CHAPITRE I

LE PAYS D’AUVERGNE

Territorii peculiarem jucunditatem,... quod montium cingunt dorsa pascuis,... saxosa castellis,... aperta culturis, concava fontibus, abrupta fluminibus.

Sidoine Apollinaire, Lettres, IV, 21, § 5.

I. L’Auvergne, centre de la Gaule. — II. Des routes qui y conduisent. — III. Auvergne et Morvan. — IV. Isolement relatif de l’Auvergne. — V. Plateaux et montagnes. — VI. Le Puy de Dôme. — VII. La Limagne. — VIII. Sources et lacs.

I

Vercingétorix était roi des Arvernes, lorsqu’il dirigea, l’an 52 avant notre ère, la résistance de la Gaule à la conquête romaine.

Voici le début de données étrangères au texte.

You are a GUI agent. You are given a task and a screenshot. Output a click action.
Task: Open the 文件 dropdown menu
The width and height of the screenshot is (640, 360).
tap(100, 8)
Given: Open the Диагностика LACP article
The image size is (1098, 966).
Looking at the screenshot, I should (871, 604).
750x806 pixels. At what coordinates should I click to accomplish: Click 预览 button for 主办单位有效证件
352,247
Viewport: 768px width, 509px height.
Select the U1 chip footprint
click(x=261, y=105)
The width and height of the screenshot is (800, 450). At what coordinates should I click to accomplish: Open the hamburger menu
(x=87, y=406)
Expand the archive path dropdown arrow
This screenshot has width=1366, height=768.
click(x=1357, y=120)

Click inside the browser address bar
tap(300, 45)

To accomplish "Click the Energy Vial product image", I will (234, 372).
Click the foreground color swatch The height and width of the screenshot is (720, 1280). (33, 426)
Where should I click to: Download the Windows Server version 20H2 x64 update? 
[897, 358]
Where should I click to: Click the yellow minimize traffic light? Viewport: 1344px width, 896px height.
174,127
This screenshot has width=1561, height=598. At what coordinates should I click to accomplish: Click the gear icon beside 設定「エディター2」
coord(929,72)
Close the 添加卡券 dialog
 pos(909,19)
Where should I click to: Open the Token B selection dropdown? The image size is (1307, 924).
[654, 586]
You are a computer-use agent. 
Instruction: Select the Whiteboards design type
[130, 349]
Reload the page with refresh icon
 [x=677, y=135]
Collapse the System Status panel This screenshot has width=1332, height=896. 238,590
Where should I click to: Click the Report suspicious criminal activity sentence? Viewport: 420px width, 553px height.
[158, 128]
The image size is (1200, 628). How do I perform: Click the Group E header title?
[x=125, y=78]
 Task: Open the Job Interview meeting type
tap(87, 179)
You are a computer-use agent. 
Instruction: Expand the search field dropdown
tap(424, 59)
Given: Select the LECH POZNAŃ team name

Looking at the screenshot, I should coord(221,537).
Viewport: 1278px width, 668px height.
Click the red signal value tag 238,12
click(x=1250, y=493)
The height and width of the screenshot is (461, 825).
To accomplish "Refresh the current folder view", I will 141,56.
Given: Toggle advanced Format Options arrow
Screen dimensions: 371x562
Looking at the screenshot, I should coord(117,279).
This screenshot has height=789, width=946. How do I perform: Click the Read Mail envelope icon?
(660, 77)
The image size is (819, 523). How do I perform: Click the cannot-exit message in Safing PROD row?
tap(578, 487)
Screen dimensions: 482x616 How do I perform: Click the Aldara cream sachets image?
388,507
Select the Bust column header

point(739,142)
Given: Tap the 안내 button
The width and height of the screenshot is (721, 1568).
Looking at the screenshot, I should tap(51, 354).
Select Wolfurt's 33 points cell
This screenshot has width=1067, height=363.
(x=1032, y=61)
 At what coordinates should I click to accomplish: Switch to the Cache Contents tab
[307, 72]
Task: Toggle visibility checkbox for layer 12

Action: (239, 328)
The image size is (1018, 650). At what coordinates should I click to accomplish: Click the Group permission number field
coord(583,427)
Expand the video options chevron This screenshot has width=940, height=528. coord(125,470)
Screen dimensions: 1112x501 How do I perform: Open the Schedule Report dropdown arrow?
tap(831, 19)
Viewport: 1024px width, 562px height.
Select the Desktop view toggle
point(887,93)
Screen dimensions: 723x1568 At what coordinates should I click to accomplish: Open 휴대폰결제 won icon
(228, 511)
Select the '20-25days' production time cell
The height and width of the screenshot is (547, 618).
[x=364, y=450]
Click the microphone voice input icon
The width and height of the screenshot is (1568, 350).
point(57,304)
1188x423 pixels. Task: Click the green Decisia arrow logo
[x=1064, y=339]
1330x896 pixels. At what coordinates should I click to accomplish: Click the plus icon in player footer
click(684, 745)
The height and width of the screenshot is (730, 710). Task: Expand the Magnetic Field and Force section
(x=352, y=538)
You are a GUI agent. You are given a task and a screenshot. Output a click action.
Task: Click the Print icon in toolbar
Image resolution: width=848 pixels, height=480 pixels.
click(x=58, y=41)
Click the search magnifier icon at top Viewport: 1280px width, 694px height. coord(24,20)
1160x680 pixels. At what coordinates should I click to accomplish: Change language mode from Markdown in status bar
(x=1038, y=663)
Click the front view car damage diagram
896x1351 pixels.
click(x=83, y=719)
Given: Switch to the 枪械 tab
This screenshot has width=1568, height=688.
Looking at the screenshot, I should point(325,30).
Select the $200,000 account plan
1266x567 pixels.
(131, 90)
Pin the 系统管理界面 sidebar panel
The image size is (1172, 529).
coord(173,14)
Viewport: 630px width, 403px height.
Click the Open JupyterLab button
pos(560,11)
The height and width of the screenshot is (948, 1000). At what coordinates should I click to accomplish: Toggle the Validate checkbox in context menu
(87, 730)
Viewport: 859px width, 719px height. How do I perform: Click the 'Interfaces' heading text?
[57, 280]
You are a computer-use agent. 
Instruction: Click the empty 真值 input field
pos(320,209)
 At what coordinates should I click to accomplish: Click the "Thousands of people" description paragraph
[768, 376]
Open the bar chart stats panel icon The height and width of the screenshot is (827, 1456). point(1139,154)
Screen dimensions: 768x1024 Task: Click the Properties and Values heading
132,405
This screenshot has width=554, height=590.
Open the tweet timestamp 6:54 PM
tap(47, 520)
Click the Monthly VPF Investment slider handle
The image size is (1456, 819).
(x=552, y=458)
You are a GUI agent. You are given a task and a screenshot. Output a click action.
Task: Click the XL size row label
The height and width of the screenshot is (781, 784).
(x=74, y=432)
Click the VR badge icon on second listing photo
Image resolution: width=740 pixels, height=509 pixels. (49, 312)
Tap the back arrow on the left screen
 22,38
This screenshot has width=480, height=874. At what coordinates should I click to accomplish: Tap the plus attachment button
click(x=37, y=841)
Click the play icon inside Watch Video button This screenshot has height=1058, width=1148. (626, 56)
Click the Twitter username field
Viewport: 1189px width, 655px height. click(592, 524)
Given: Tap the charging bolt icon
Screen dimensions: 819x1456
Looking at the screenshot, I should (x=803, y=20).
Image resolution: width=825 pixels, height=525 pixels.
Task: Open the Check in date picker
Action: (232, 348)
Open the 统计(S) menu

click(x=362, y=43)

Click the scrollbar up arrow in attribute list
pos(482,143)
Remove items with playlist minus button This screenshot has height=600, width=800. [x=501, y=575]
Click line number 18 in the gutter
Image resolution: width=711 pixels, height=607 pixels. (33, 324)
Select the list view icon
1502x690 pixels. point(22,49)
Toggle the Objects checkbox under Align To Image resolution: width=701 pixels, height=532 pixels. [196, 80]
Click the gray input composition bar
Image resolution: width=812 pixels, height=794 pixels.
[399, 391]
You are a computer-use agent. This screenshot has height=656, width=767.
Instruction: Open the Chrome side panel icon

Les tribus arvernes habitaient l’Auvergne actuelle, Haute et Basse, et la partie méridionale du Bourbonnais. À l’Est et à l’Ouest, leurs limites étaient celles de nos deux départements auvergnats, le Puy-de-Dôme et le Cantal; mais leur domaine dépassait ces frontières au Nord, où il finissait près de Moulins, et au Sud, où il englobait Brioude et Langeac. La nation possédait donc le milieu et les plus hauts sommets du plateau central.

L’Auvergne est, avec la Bretagne armoricaine, la région la plus ancienne de notre patrie. Au temps où les mers recouvraient presque tout l’espace qui devait être la France, émergeaient déjà les socles de granit où allaient se fixer l’une et l’autre provinces. De tous les grands «pays» gaulois, ce sont ceux dont les destinées ont commencé les premières. Mais, quand les terres nouvelles apparurent, elles se tinrent à l’écart de la Bretagne, et c’est au pied du plateau d’Auvergne que s’étagèrent les calcaires et les alluvions des bassins fluviaux. Il est devenu «le noyau de formation» de la France, et, suivant l’expression des anciens eux-mêmes, «l’échine montagneuse» autour de laquelle s’est développé le système de nos vallées.